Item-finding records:

- - - - -

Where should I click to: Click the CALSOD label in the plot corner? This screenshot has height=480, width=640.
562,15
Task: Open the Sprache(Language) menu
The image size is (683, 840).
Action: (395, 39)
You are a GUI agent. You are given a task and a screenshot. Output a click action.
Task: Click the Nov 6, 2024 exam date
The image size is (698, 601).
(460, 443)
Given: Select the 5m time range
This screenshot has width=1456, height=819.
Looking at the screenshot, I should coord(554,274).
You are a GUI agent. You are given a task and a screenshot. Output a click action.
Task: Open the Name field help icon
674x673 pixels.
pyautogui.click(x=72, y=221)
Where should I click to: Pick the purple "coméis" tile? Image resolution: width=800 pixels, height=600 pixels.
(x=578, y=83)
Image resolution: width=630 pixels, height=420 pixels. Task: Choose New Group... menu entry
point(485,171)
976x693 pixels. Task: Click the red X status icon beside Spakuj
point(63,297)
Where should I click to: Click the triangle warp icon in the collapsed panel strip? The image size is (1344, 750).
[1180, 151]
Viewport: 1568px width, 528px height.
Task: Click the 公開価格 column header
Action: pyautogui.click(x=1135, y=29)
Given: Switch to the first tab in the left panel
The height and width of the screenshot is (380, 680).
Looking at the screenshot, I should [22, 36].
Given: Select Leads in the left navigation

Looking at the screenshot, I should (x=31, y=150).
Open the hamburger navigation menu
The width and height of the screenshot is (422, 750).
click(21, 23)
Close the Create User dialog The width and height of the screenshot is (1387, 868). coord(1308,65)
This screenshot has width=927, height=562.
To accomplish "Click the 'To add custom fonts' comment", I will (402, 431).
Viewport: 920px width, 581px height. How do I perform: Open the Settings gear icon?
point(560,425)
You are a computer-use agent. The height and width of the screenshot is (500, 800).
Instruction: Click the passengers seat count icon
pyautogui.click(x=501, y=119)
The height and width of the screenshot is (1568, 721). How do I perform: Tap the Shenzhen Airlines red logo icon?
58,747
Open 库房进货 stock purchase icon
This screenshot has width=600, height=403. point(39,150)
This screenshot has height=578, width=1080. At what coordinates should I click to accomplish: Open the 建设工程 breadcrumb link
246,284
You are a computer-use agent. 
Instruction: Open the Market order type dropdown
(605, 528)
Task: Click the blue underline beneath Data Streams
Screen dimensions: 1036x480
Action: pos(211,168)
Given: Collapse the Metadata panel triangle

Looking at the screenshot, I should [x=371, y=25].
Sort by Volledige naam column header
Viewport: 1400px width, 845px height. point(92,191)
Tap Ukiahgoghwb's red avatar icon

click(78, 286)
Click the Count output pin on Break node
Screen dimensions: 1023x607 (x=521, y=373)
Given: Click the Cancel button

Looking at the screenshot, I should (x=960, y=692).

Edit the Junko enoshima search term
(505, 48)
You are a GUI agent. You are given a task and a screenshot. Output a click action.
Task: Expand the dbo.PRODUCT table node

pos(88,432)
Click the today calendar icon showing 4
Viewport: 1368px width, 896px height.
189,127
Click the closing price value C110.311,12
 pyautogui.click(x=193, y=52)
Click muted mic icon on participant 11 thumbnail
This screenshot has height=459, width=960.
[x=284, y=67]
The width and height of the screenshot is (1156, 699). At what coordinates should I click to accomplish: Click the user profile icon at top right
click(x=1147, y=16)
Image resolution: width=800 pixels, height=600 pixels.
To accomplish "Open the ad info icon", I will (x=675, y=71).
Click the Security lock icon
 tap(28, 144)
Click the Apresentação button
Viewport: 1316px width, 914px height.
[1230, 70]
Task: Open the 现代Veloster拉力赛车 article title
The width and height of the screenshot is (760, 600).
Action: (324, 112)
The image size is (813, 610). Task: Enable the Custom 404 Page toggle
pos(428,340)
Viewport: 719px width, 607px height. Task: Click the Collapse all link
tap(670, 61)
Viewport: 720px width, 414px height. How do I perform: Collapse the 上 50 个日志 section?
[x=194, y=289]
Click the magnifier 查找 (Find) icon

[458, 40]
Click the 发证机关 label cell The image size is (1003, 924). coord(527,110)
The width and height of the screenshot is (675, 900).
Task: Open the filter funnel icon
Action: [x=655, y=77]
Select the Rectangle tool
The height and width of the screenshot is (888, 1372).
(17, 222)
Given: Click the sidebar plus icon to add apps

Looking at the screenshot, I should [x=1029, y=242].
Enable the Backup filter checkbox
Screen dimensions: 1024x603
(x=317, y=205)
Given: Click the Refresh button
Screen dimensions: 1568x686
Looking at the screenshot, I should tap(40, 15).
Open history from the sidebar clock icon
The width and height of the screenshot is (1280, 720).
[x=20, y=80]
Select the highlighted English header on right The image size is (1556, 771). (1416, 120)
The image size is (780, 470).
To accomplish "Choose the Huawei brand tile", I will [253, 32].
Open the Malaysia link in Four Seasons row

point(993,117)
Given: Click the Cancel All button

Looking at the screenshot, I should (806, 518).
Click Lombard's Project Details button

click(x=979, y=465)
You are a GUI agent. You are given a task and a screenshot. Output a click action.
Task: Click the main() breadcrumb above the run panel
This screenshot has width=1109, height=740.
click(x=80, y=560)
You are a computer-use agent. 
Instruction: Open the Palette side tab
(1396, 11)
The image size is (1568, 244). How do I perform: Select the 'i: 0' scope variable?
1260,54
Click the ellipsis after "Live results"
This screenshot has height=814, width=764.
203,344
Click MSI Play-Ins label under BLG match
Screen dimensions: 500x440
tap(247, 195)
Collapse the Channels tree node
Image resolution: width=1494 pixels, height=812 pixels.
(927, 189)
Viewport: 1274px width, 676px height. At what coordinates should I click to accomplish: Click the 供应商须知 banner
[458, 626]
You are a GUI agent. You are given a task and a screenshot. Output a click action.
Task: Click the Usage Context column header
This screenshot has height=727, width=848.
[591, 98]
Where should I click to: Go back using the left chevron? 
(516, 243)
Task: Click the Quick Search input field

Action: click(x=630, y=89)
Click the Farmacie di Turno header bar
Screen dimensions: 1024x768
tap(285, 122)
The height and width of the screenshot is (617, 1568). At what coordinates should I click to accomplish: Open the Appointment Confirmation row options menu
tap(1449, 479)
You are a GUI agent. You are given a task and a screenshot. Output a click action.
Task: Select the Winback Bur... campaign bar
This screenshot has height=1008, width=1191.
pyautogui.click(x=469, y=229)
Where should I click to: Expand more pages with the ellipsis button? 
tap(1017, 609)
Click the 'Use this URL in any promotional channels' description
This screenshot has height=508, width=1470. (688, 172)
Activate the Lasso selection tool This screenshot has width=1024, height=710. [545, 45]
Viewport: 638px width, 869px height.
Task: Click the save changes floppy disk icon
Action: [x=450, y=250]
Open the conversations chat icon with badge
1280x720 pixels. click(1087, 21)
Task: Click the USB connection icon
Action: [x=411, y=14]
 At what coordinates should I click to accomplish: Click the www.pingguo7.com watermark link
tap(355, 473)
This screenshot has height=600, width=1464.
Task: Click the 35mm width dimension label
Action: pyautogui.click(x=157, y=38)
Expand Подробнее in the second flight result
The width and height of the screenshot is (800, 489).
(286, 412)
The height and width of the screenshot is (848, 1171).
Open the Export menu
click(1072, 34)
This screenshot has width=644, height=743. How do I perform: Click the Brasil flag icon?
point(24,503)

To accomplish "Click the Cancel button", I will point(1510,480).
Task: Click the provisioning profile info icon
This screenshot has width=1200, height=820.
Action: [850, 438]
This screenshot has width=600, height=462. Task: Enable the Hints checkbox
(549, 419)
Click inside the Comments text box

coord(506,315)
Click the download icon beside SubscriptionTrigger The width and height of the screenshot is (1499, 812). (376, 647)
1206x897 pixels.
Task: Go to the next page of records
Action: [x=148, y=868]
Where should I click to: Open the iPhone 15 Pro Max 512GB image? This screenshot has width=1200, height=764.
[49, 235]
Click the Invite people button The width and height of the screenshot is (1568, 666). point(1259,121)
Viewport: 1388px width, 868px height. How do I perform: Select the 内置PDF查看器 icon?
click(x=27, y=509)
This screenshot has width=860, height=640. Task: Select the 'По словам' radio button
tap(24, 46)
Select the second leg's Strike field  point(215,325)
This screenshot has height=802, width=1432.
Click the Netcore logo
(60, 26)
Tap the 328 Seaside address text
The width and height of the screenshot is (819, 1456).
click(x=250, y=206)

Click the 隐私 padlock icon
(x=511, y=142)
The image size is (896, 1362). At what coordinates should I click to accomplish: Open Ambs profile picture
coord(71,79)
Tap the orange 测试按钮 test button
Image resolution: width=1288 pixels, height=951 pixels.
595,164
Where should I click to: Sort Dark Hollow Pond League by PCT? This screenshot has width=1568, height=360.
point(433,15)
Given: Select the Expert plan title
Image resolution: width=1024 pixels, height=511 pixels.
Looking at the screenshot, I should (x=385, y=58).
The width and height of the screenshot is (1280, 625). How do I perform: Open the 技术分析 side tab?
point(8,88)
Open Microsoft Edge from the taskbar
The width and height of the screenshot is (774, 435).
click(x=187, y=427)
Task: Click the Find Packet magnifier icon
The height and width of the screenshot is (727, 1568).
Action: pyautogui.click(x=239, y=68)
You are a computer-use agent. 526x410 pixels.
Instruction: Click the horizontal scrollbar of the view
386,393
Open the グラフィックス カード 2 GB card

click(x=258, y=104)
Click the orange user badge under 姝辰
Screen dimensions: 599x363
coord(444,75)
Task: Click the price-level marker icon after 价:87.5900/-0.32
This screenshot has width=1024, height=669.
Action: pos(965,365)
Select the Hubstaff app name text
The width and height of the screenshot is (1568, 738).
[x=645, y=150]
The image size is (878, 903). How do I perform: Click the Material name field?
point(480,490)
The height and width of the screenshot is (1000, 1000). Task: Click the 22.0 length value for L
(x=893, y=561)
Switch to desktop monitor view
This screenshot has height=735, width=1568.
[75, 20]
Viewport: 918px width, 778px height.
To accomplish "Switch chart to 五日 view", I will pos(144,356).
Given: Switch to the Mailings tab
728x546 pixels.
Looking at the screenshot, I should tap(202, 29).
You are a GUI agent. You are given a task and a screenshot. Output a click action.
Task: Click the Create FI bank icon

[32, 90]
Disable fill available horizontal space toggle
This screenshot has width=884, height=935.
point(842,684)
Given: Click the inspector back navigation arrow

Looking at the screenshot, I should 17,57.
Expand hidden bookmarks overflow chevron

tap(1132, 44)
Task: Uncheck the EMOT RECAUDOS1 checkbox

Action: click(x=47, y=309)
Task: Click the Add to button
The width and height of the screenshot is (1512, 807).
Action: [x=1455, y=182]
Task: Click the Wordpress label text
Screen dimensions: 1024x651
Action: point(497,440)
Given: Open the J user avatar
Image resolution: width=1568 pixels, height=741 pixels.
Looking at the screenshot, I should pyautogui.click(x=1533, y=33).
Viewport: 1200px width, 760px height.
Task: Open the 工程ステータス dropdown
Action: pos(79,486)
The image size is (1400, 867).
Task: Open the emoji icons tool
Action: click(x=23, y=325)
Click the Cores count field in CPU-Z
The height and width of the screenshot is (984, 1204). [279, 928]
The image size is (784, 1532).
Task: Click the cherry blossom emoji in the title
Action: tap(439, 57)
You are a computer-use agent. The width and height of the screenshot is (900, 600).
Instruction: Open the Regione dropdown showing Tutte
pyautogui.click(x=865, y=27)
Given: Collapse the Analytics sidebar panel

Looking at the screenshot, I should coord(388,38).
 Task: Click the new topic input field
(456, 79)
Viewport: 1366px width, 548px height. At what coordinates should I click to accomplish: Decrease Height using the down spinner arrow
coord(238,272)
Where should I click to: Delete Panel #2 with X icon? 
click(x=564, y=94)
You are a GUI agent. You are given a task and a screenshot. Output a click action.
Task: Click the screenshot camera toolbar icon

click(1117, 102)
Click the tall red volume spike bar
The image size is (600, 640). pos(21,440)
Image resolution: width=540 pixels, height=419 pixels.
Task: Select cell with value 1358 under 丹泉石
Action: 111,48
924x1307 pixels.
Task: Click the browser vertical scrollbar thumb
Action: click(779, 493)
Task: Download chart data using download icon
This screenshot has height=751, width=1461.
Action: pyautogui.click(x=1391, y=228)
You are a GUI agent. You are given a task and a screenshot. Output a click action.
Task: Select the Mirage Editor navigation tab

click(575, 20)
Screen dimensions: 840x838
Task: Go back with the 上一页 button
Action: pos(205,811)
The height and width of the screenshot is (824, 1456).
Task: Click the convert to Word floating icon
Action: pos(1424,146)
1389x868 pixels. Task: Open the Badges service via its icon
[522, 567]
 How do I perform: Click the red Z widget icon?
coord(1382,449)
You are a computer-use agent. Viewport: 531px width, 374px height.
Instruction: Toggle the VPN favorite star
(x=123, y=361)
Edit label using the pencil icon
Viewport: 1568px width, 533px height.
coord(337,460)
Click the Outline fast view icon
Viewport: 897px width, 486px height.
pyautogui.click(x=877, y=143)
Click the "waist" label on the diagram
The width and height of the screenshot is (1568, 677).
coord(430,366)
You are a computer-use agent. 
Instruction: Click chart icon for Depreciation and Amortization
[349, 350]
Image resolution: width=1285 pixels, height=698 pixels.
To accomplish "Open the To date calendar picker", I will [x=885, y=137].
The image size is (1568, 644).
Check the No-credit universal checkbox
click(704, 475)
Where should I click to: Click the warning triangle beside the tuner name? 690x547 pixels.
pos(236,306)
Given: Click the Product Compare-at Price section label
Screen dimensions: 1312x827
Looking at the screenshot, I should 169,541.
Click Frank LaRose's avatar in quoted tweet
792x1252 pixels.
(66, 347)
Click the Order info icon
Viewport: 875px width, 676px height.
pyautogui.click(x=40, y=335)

- - - - -

Return the lines above verbatim, starting with the very first line and ending with the line that contains "This screenshot has width=600, height=403.", with both of those lines included.

* [Answer for this exercise]
Where should I click to: Click the CALSOD label in the plot corner? This screenshot has height=480, width=640.
562,15
Task: Open the Sprache(Language) menu
The image size is (683, 840).
Action: (395, 39)
You are a GUI agent. You are given a task and a screenshot. Output a click action.
Task: Click the Nov 6, 2024 exam date
The image size is (698, 601).
(460, 443)
Given: Select the 5m time range
This screenshot has width=1456, height=819.
Looking at the screenshot, I should coord(554,274).
You are a GUI agent. You are given a task and a screenshot. Output a click action.
Task: Open the Name field help icon
674x673 pixels.
pyautogui.click(x=72, y=221)
Where should I click to: Pick the purple "coméis" tile? Image resolution: width=800 pixels, height=600 pixels.
(x=578, y=83)
Image resolution: width=630 pixels, height=420 pixels. Task: Choose New Group... menu entry
point(485,171)
976x693 pixels. Task: Click the red X status icon beside Spakuj
point(63,297)
Where should I click to: Click the triangle warp icon in the collapsed panel strip? The image size is (1344, 750).
[1180, 151]
Viewport: 1568px width, 528px height.
Task: Click the 公開価格 column header
Action: pyautogui.click(x=1135, y=29)
Given: Switch to the first tab in the left panel
The height and width of the screenshot is (380, 680).
Looking at the screenshot, I should [22, 36].
Given: Select Leads in the left navigation

Looking at the screenshot, I should (x=31, y=150).
Open the hamburger navigation menu
The width and height of the screenshot is (422, 750).
click(21, 23)
Close the Create User dialog The width and height of the screenshot is (1387, 868). coord(1308,65)
This screenshot has width=927, height=562.
To accomplish "Click the 'To add custom fonts' comment", I will (402, 431).
Viewport: 920px width, 581px height. How do I perform: Open the Settings gear icon?
point(560,425)
You are a computer-use agent. The height and width of the screenshot is (500, 800).
Instruction: Click the passengers seat count icon
pyautogui.click(x=501, y=119)
The height and width of the screenshot is (1568, 721). How do I perform: Tap the Shenzhen Airlines red logo icon?
58,747
Open 库房进货 stock purchase icon
This screenshot has width=600, height=403. point(39,150)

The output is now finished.